Una situación imposible de sostener enfrentan los dueños de los peloteros que quedan en pie, en Villa Mercedes el rubro desapareció y en San Luis de veinte que funcionaban solo quedan tres.

La fuente de trabajo que se perdió con los cierres de estos locales es grande, tanto para los dueños como para los empleados. Son muchas las personas que tenían la posibilidad de contar con un ingreso en los peloteros que viene siendo furor desde fines de los 90.

Los tres dueños de peloteros que quedan en Capital no entienden porque el Comité de Crisis nunca respondió sus pedidos, ellos reconocen y son conscientes de los graves problemas que atraviesa la sociedad por el covid, pero también entienden que si en una casa se pueden juntar un número de personas a festejar un cumpleaños donde normalmente siempre hay más gente y menos controlada, porque no, en un pelotero con muchos más cuidados y con un protocolo exigente para que el comercio no deje de funcionar por más de un año.

El gobierno de Alberto Rodríguez Saá nunca los escucho, ni los atendió, los dejo que se fundan, que perdieran lo que tenían, la desconsideración es extrema para uno de los rubros más golpeados de la pandemia y a eso le agregan las extremas desconsideraciones que ha tenido Sergio Tamayo para con ellos y muchos comerciantes de San Luis que se quedaron sin nada y hoy son desocupados.  

La realidad es que poco pueden hacer estos comerciantes, ni manifestarse, aunque tienen claro que no es una protesta lo que los va a sacar de este problema, la solución está en otra parte, en acordar con el gobierno una forma de trabajo, que los entiendan, los acompañen con acciones y políticas inmediatas para salir un poco de esta situación.

Así, lejos de la gente trabajadora independiente ha estado este gobierno provincial y municipal en San Luis, miran para otro lado, dejando a los  que con su trabajo le pagan los impuestos a su gobierno, a su municipio y a la nación, ellos los que ponen día a día su esfuerzo y su capital para que este país se mueva, y por ejemplo puedan los gobernantes comprar vacunas para que se saquen la foto del campeón.

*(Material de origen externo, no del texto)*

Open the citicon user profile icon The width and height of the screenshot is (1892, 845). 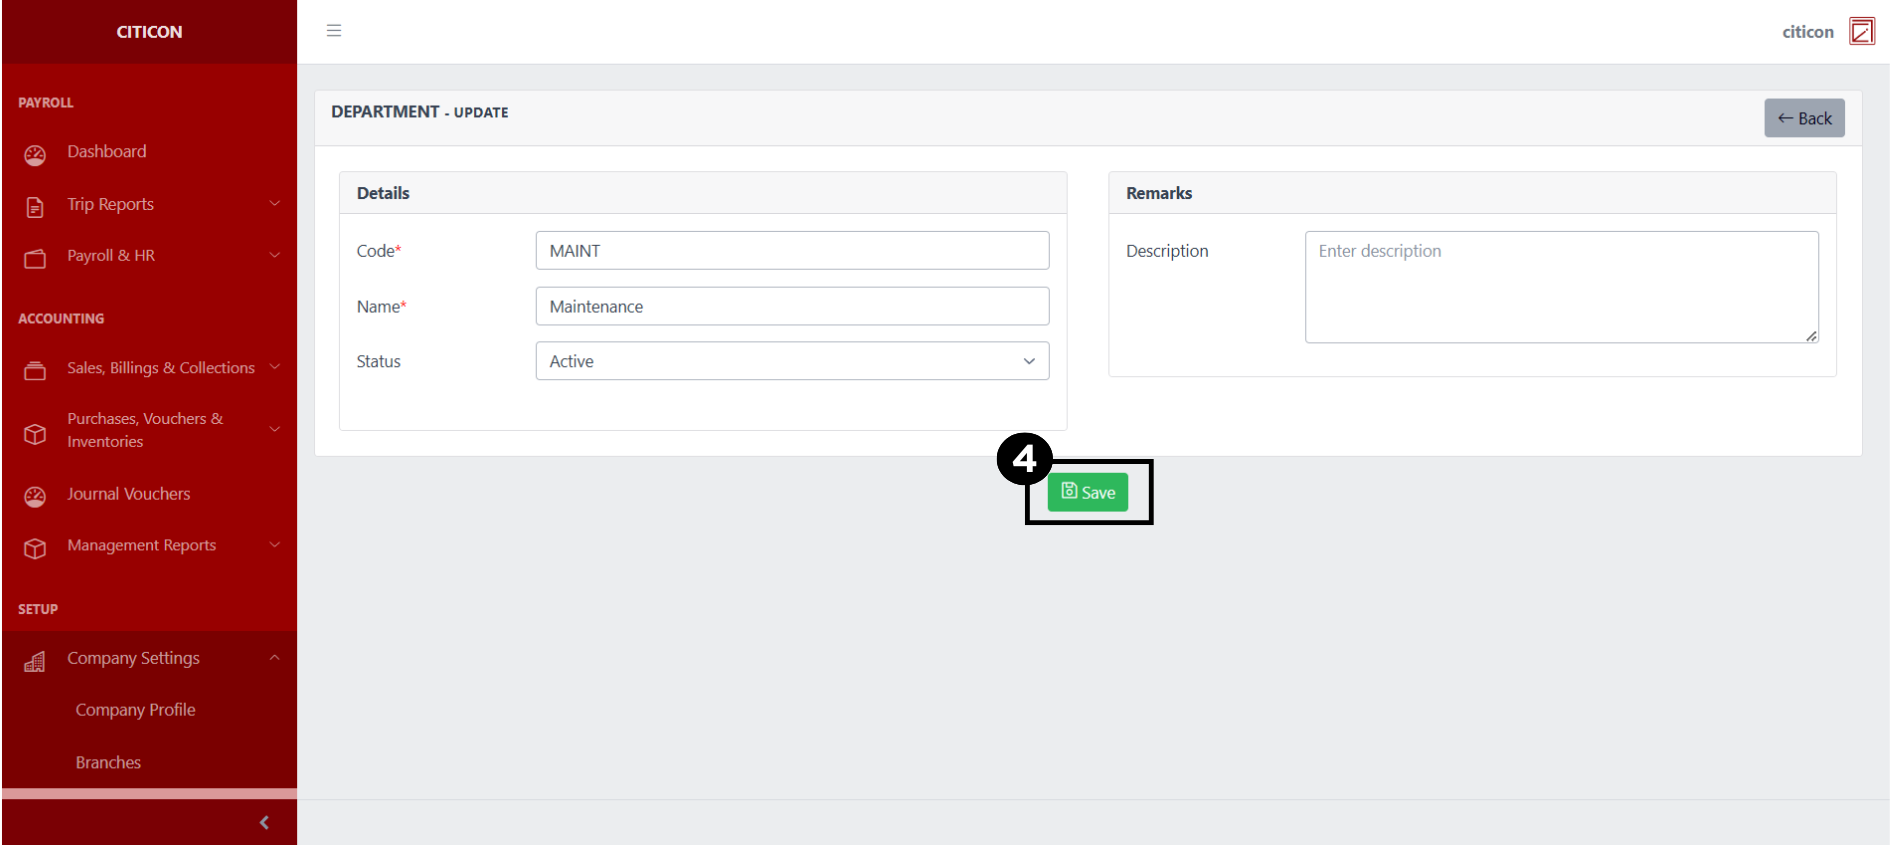point(1861,32)
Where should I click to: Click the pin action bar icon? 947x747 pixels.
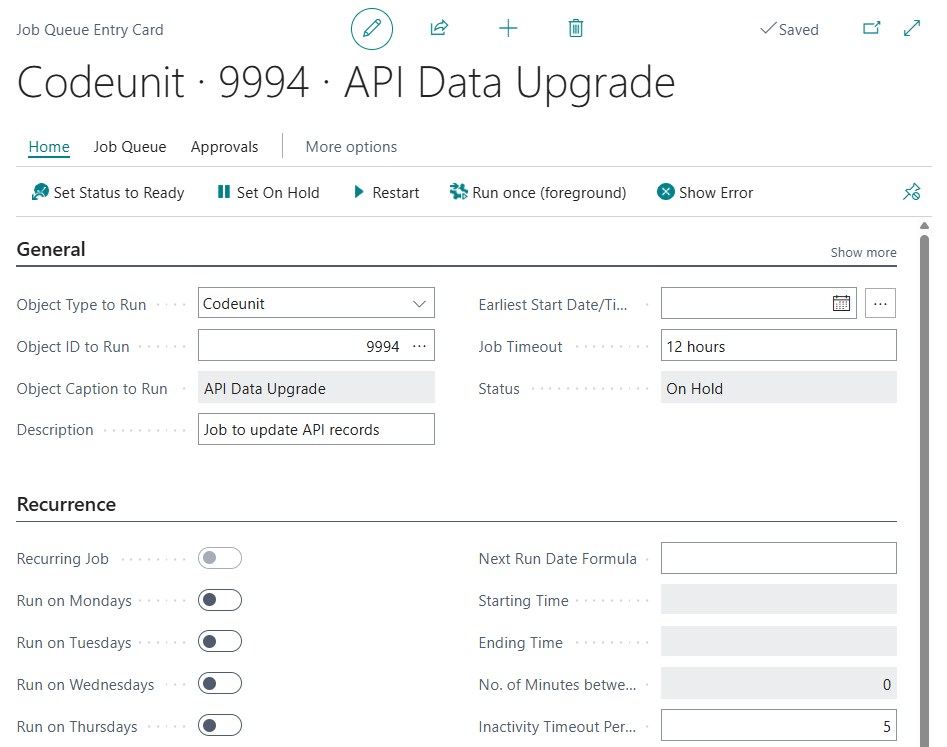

Hace cuanto que Alberto no camina por una calle del centro y habla con su gente, hace cuanto que este gobernador no se enfrenta cara a cara con su pueblo y observa el desbastador panorama que ha dejado desde lo económico el coronavirus en la provincia, quizás lo haga más cerca de las próximas elecciones, o mande alguno de sus emisarios con plata para tirarles por “la cabeza” un monto dinero que los comerciantes van a recibir, pero que quizás no solucione nada, fondos mal aplicados pero que son necesarios para intentar condicionar a la gente cuando llega una votación.